Trois ans plus tard, en 1953, les autorités mettent en place le Separate Amenities Act, qui vient compléter un arsenal juridique déjà raciste. C’est désormais officiel : les Blancs et non-Blancs seront séparés dans les lieux et les transports publics.
La libération de Mandela, une cause qui s’internationalise
Une situation qui durera près d’un demi-siècle. Parmi les farouches opposants à l’idéologie raciste de l’Afrique du Sud, Nelson Mandela. En 1943, il a rejoint le Congrès national africain (ANC), cinq ans avant la victoire du Parti National unifié lors des élections générales de 1948. En 1961, alors président de l’ANC, Mandela opte pour la lutte armée, avec la création de la branche militaire du parti, Umkhonto we Sizwe (MK). L’année suivant, le militant, qui prône « une société libre et démocratique dans laquelle toutes les personnes vivraient ensemble en harmonie et avec les mêmes opportunités », sera arrêté grâce à l’aide de la CIA.

§

### Travail à faire
a. Relevez toutes les années écrites en chiffres dans le texte sur Mandela et l'apartheid, dans l'ordre où elles apparaissent.
b. Répondez aux questions suivantes d'après le texte sur Mandela et l'apartheid.
(i) Quelle loi les autorités mettent-elles en place en 1953 ?
(ii) En quelle année Mandela rejoint-il le Congrès national africain ?
(iii) Quel nom porte la branche militaire de l'ANC créée en 1961 ?
c. Rédigez la suite du texte sur Mandela et l'apartheid, à partir de sa dernière phrase.
Les lignes qui viennent ensuite forment un matériau indépendant du texte sur Mandela et l'apartheid.

### Données fournies
§

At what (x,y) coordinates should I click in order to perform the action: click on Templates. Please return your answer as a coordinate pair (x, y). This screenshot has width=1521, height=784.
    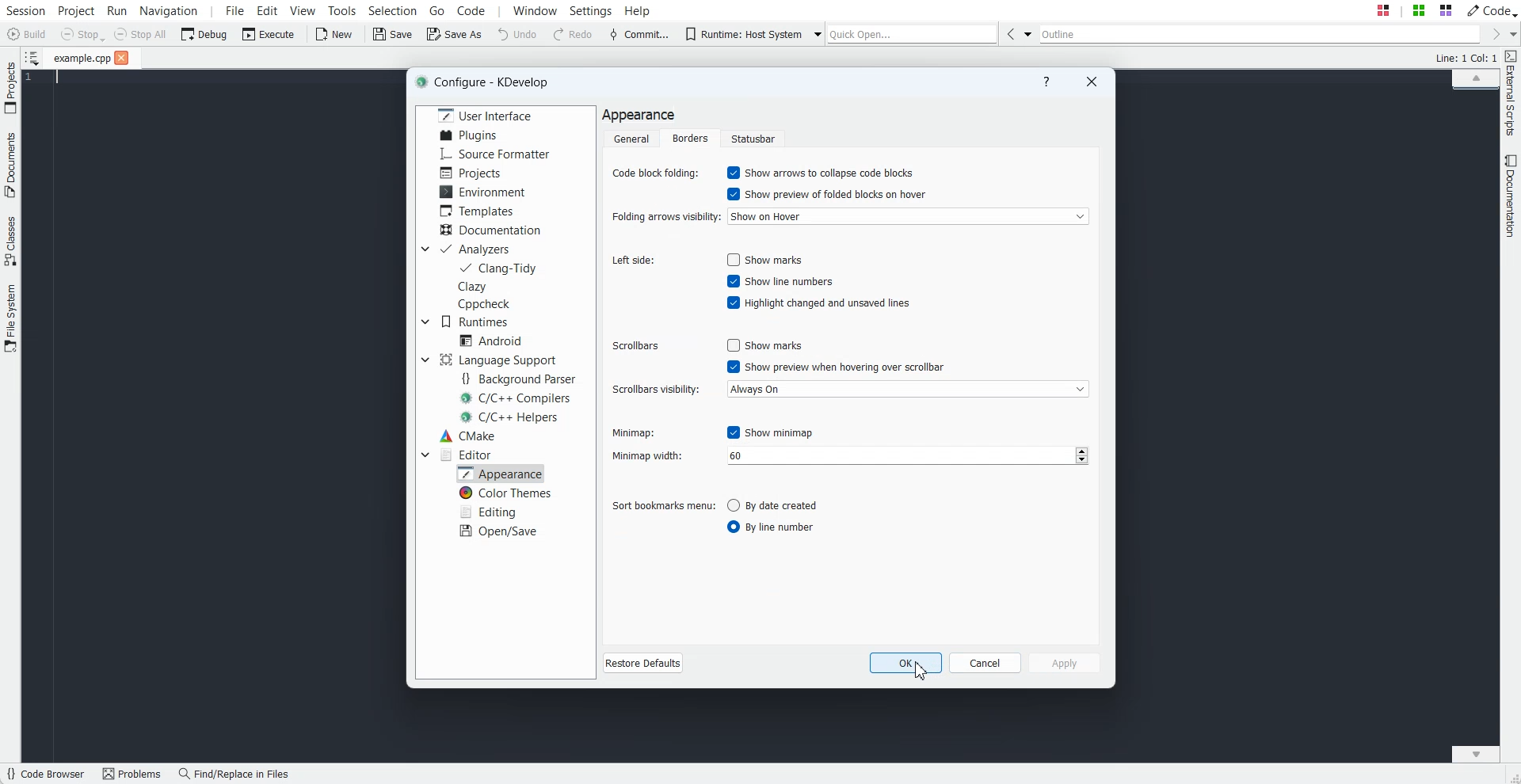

§

### Réponses finales
a. 1953, 1943, 1948, 1961

b.
(i) Le Separate Amenities Act.
(ii) En 1943.
(iii) Umkhonto we Sizwe (MK).

c.
A l’époque, le monde ne connaît que trop peu Mandela. C’est surtout en Afrique du Sud qu’il dispose d’une belle notoriété. Ce n’est qu’au début des années 1980 que la planète commence à s’émouvoir pour Nelson Mandela, sous l’impulsion de Winnie, sa femme, qui internationalise la cause. Winnie rencontre alors un Français, Jean-Yves Ollivier. Spécialisé dans le négoce, l’homme d’affaires dispose de bons réseaux en Afrique et a proposé à Jacques Chirac, alors Premier ministre de François Mitterrand, de tout faire pour faire libérer Mandela.
« Libérez Nelson Mandela ! Ce n’est pas en scandant des slogans qu’on va y arriver »
A l’époque, Ollivier a déjà négocié des libérations de prisonniers. « Aujourd’hui, personne ne se doute que cet exploit n’est pour moi qu’un premier pas dans la longue marche vers la paix régionale. À travers ces prisonniers rendus à leur vie, je vise le prisonnier qui peut enrayer la martingale de la haine non seulement autour de l’Afrique du Sud, mais au pays de l’apartheid même, écrit Jean-Yves Ollivier dans son livre « Ni vu, ni connu ». ‘Libérez Nelson Mandela !’… Ce n’est pas en scandant des slogans et en agitant des calicots qu’on va y arriver ».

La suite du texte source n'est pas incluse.